WHAT NEEDS TO BE DONE ▸ Render the items from the line containing "1235x488 pixels." through the end, both included, as a Markdown table with the columns Row and Text. Leave out any blank lines.

======== RECORDS SHOWN ========

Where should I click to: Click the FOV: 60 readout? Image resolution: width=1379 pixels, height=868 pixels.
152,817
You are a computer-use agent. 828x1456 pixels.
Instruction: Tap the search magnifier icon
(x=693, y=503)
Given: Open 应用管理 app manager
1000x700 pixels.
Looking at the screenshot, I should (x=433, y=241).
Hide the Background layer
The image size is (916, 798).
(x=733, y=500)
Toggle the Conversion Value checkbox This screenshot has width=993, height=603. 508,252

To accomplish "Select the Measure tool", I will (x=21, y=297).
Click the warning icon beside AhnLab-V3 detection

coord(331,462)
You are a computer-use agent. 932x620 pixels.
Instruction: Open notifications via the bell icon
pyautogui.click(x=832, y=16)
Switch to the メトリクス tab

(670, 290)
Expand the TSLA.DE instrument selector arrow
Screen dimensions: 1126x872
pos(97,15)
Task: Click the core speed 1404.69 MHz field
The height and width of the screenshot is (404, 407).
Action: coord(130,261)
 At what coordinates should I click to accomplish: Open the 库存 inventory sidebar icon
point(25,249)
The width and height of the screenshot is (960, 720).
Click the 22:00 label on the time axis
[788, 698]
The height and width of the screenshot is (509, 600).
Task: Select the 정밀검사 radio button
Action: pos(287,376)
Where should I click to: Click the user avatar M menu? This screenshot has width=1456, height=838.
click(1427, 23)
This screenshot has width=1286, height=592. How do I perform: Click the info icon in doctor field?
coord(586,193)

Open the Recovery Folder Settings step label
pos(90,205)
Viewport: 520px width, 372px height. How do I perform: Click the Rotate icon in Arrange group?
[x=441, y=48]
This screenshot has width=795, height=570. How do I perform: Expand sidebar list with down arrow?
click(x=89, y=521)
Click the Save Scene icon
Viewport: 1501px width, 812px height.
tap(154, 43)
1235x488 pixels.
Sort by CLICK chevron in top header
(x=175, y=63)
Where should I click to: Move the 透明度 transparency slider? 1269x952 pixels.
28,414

========

FINAL ANSWER ▸
| Row | Text |
|---|---|
| 1 | 1235x488 pixels. |
| 2 | Sort by CLICK chevron in top header |
| 3 | (x=175, y=63) |
| 4 | Where should I click to: Move the 透明度 transparency slider? 1269x952 pixels. |
| 5 | 28,414 |